* Problem to solve: Copy out every line of the material below word for word, but leave out the pictures.

* Start *

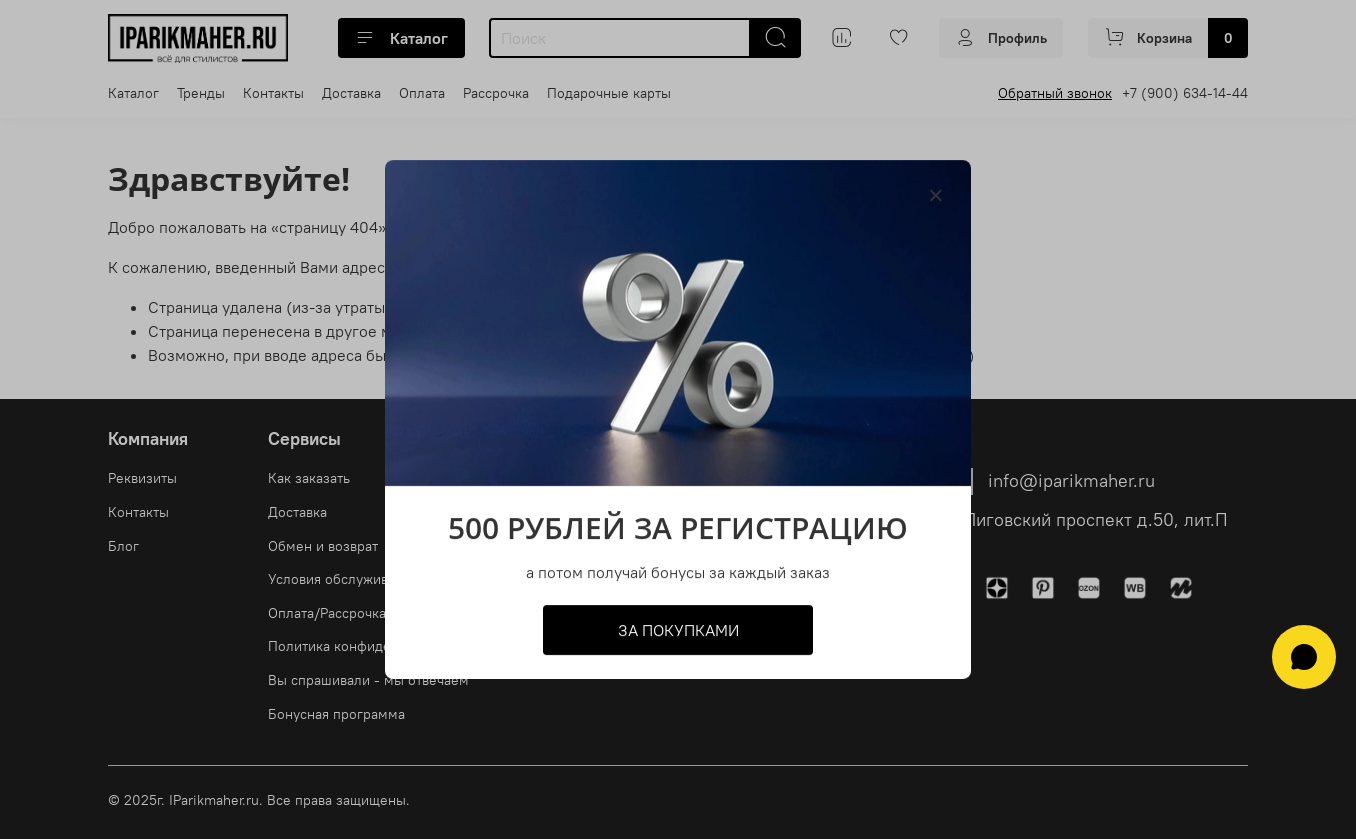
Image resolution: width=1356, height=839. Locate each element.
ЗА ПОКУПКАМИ (678, 630)
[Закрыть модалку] (936, 196)
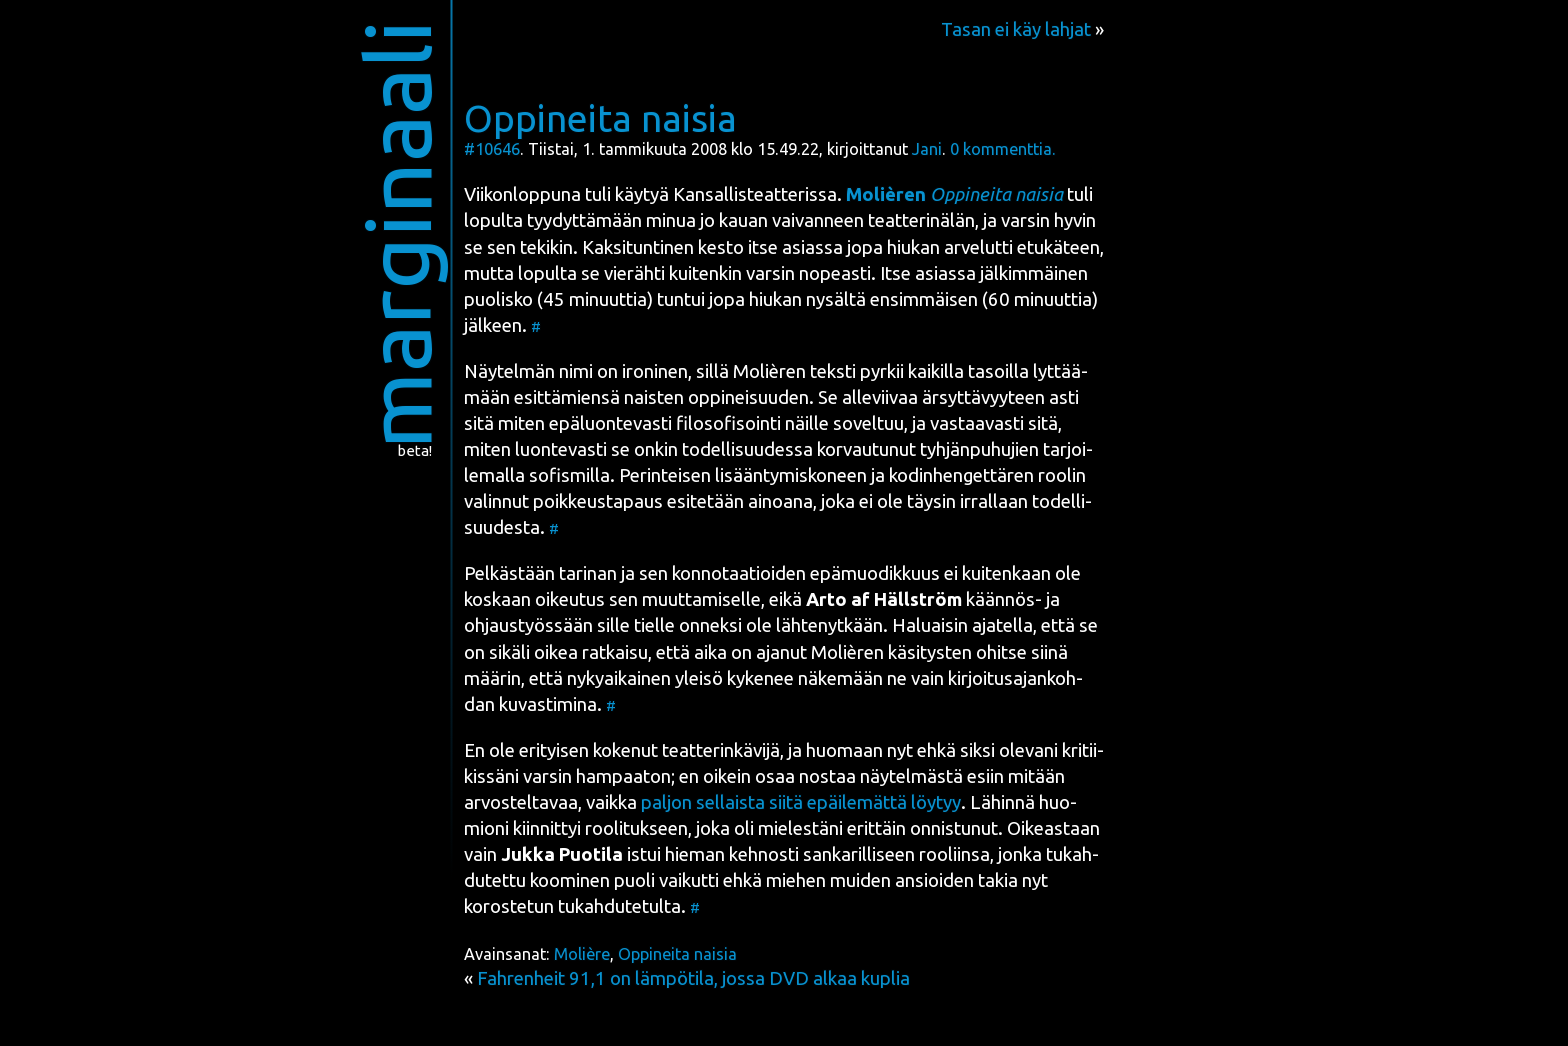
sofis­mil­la (569, 475)
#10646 (492, 149)
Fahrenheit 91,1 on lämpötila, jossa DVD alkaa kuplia (693, 978)
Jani (927, 149)
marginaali (397, 234)
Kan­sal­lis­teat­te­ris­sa (755, 194)
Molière (582, 954)
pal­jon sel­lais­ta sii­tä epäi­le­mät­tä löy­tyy (801, 802)
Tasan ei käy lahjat (1016, 29)
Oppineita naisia (600, 118)
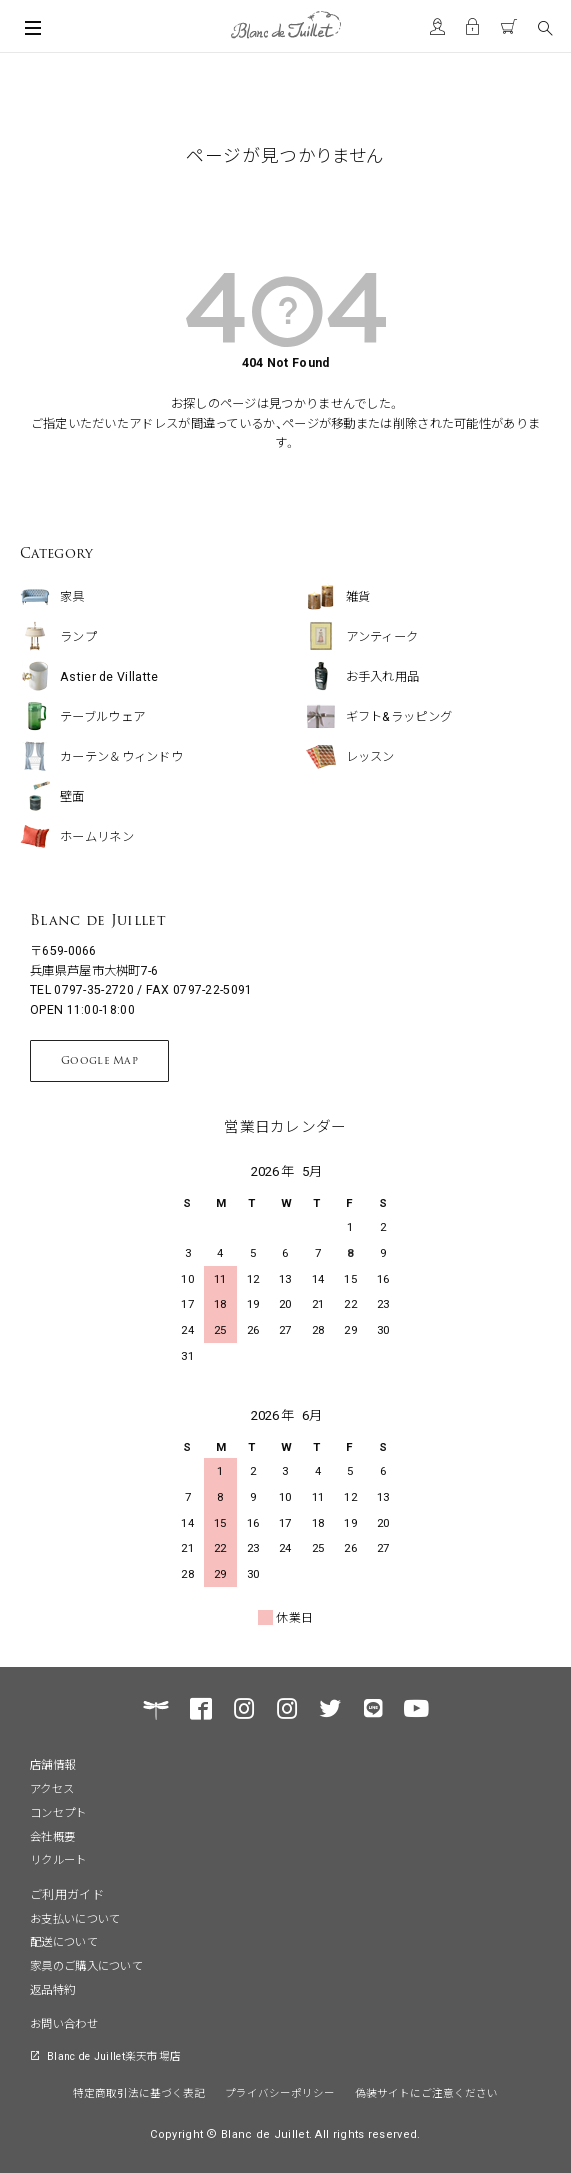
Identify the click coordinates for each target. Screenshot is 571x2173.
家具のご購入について (86, 1965)
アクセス (52, 1788)
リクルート (58, 1859)
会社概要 (52, 1836)
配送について (64, 1941)
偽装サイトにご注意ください (426, 2092)
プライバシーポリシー (280, 2092)
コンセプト (58, 1812)
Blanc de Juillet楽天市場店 (114, 2055)
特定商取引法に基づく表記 (139, 2092)
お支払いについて (75, 1918)
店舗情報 (52, 1764)
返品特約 (52, 1989)
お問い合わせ (64, 2023)
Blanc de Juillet (98, 920)
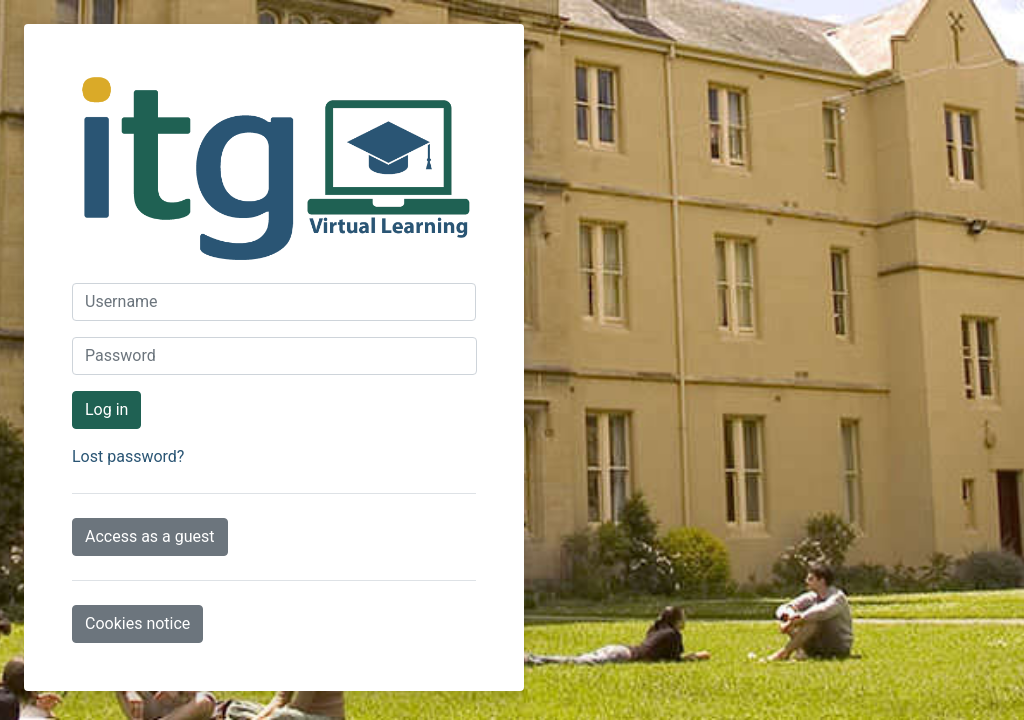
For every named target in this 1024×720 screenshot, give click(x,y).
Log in (106, 409)
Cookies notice (137, 623)
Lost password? (128, 456)
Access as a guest (150, 536)
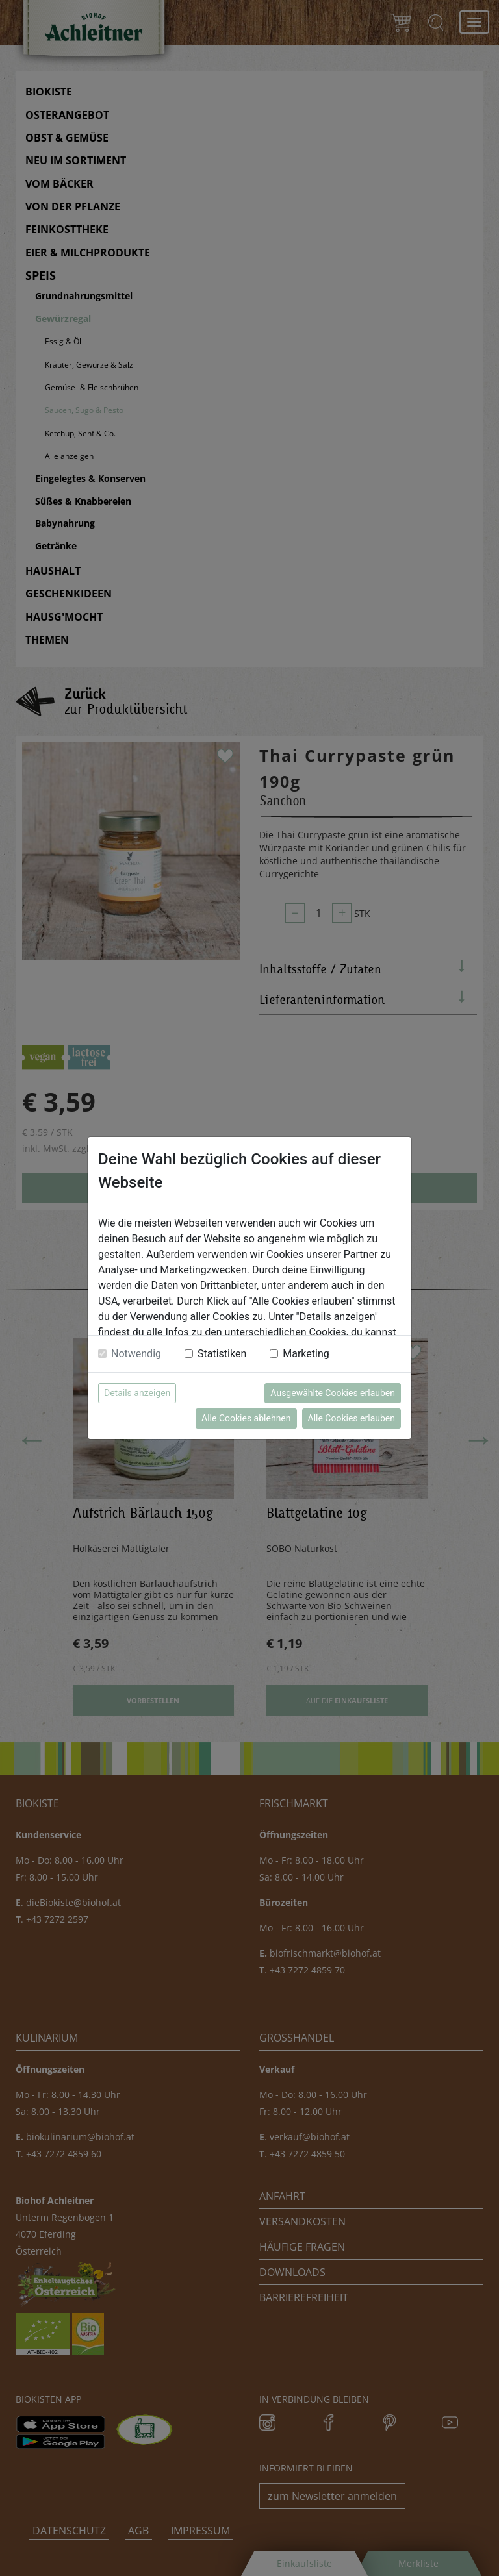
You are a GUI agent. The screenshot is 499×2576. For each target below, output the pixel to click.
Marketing (306, 1353)
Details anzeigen (137, 1393)
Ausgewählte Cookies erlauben (332, 1393)
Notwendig (136, 1353)
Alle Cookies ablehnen (245, 1418)
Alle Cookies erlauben (351, 1418)
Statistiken (222, 1353)
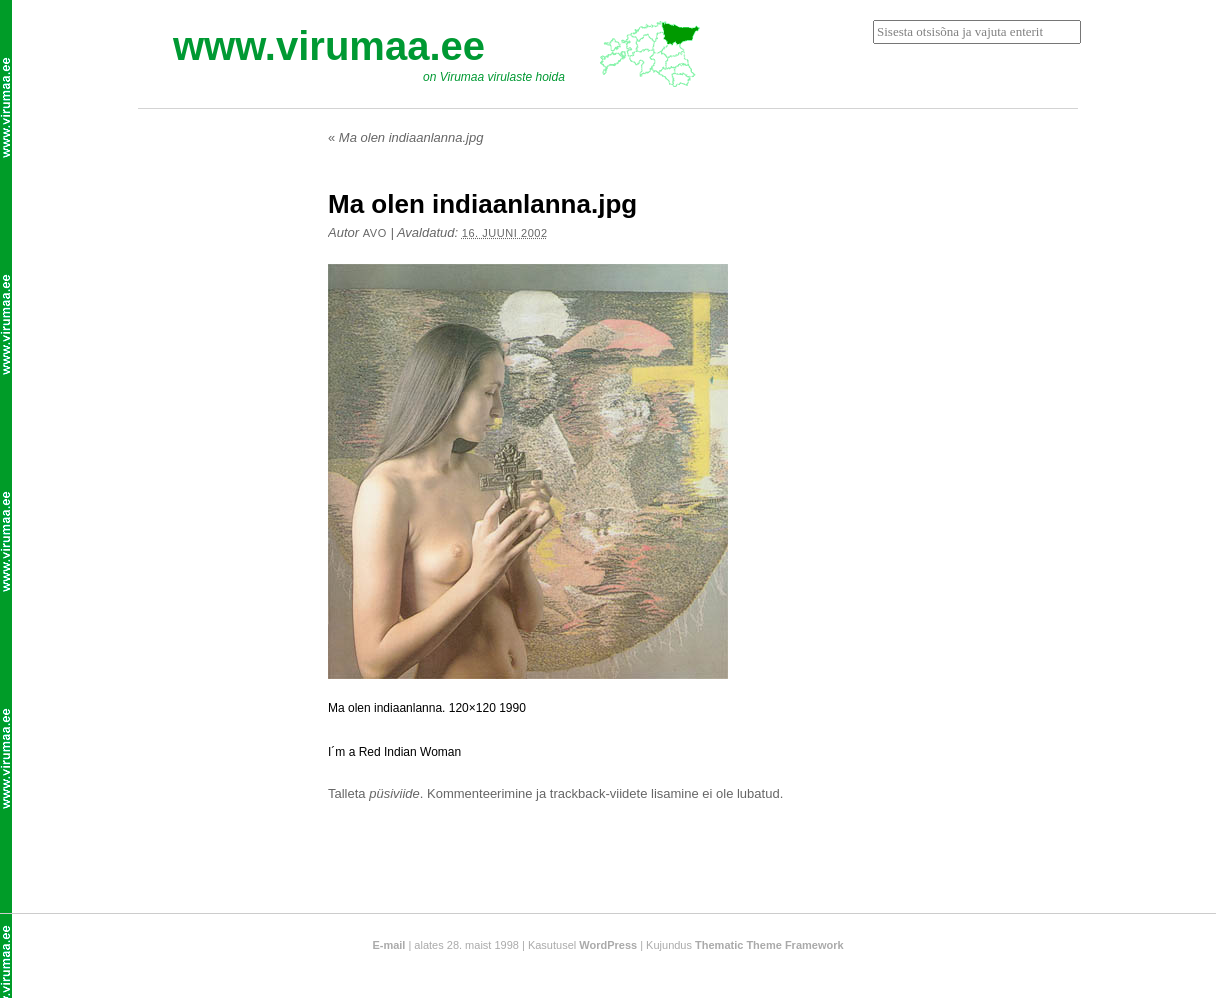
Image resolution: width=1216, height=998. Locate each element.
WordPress (608, 945)
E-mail (388, 945)
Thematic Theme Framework (769, 945)
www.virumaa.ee (329, 46)
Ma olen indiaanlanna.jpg (405, 137)
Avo (375, 233)
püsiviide (394, 793)
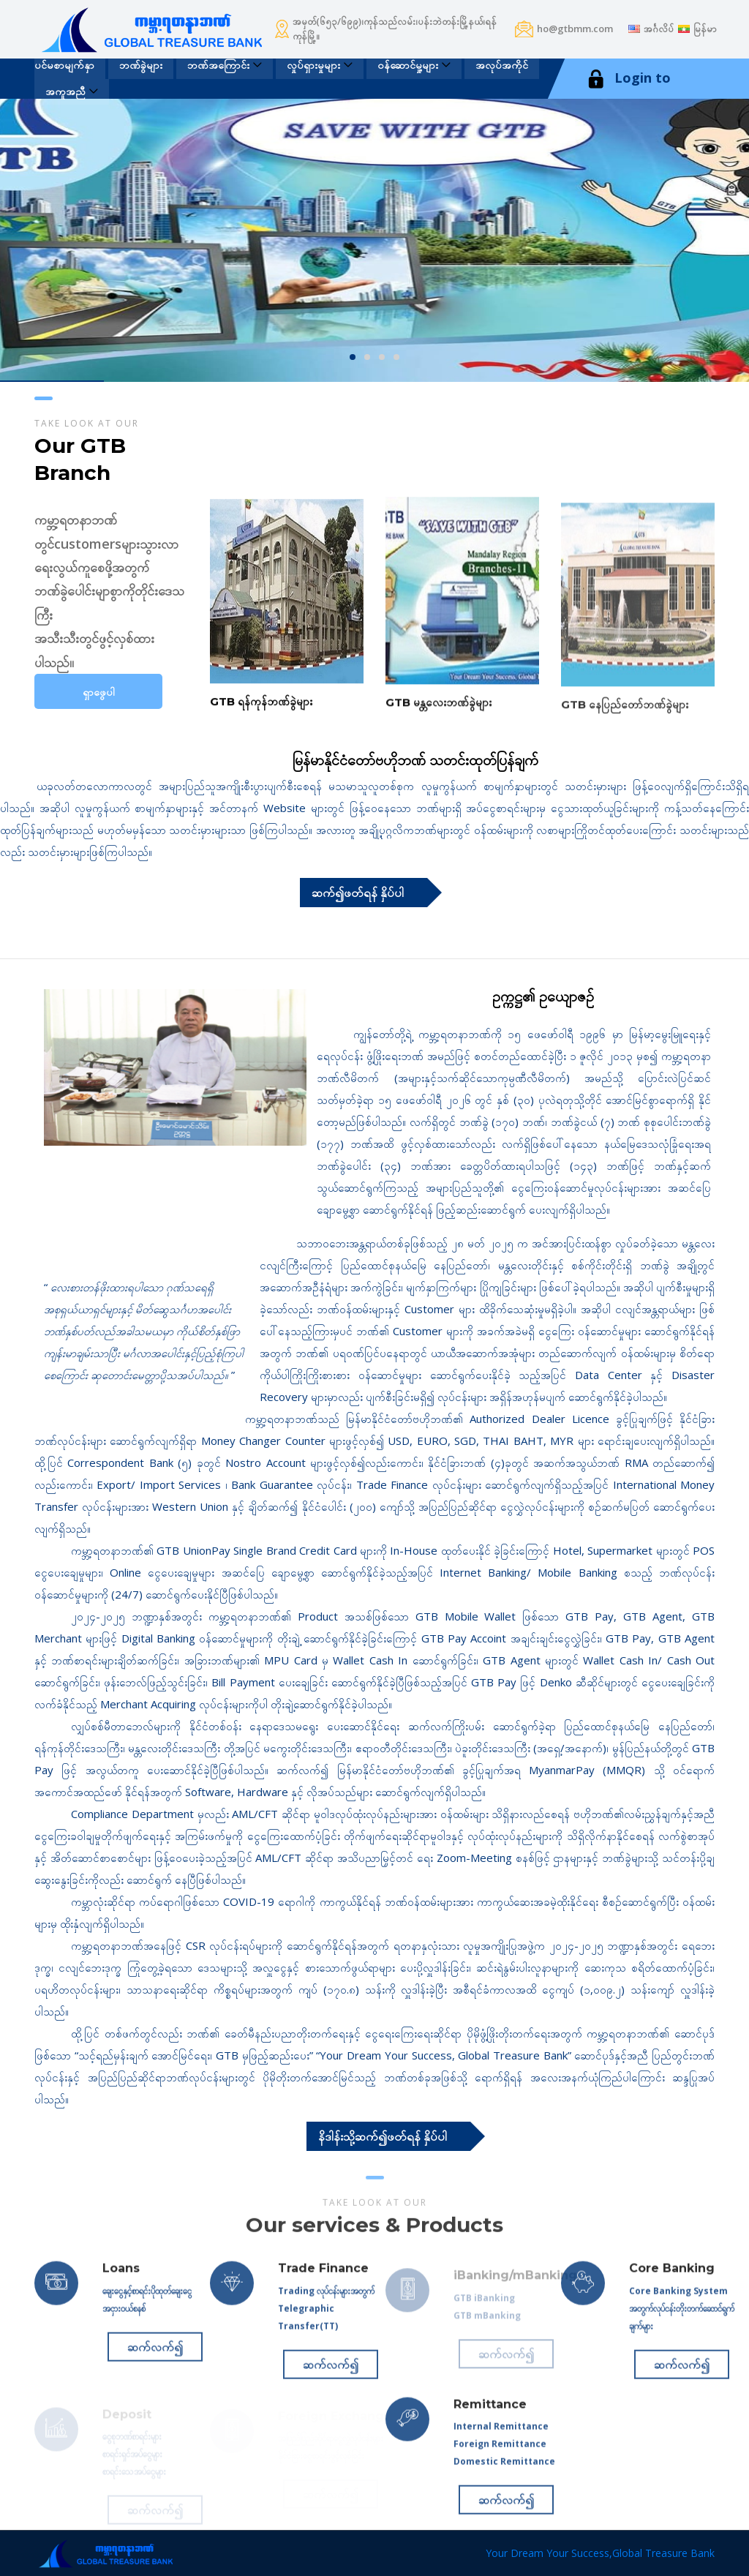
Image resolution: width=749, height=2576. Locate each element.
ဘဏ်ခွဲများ (140, 65)
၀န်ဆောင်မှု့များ (407, 65)
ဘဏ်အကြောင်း (218, 65)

* End *

* Task result:
Image resolution: width=1356, height=839. Locate each element.
ЗА ПОКУПКАМИ (678, 630)
[Закрыть модалку] (936, 196)
sofis­mil­la (569, 475)
#10646 (492, 149)
Fahrenheit 91,1 on lämpötila, jossa DVD alkaa kuplia (693, 978)
Jani (927, 149)
marginaali (397, 234)
Kan­sal­lis­teat­te­ris­sa (755, 194)
Molière (582, 954)
pal­jon sel­lais­ta sii­tä epäi­le­mät­tä löy­tyy (801, 802)
Tasan ei käy lahjat (1016, 29)
Oppineita naisia (600, 118)
Identify the click coordinates for each target. Screenshot is 571x2173.
家具のご購入について (86, 1965)
アクセス (52, 1788)
リクルート (58, 1859)
会社概要 (52, 1836)
配送について (64, 1941)
偽装サイトにご注意ください (426, 2092)
プライバシーポリシー (280, 2092)
コンセプト (58, 1812)
Blanc de Juillet楽天市場店 (114, 2055)
特定商取引法に基づく表記 (139, 2092)
お支払いについて (75, 1918)
店舗情報 (52, 1764)
返品特約 (52, 1989)
お問い合わせ (64, 2023)
Blanc de Juillet (98, 920)
For every named target in this 1024×720 screenshot, give click(x,y).
Log in (106, 409)
Cookies notice (137, 623)
Lost password? (128, 456)
Access as a guest (150, 536)
You are a GUI agent. The screenshot is 499×2576. For each target below, output the pixel to click.
Marketing (306, 1353)
Details anzeigen (137, 1393)
Ausgewählte Cookies erlauben (332, 1393)
Notwendig (136, 1353)
Alle Cookies ablehnen (245, 1418)
Alle Cookies erlauben (351, 1418)
Statistiken (222, 1353)
Image resolution: width=1216, height=998. Locate each element.
WordPress (608, 945)
E-mail (388, 945)
Thematic Theme Framework (769, 945)
www.virumaa.ee (329, 46)
Ma olen indiaanlanna.jpg (405, 137)
Avo (375, 233)
püsiviide (394, 793)
Image resolution: width=749, height=2576. Locate each element.
ဘဏ်ခွဲများ (140, 65)
၀န်ဆောင်မှု့များ (407, 65)
ဘဏ်အကြောင်း (218, 65)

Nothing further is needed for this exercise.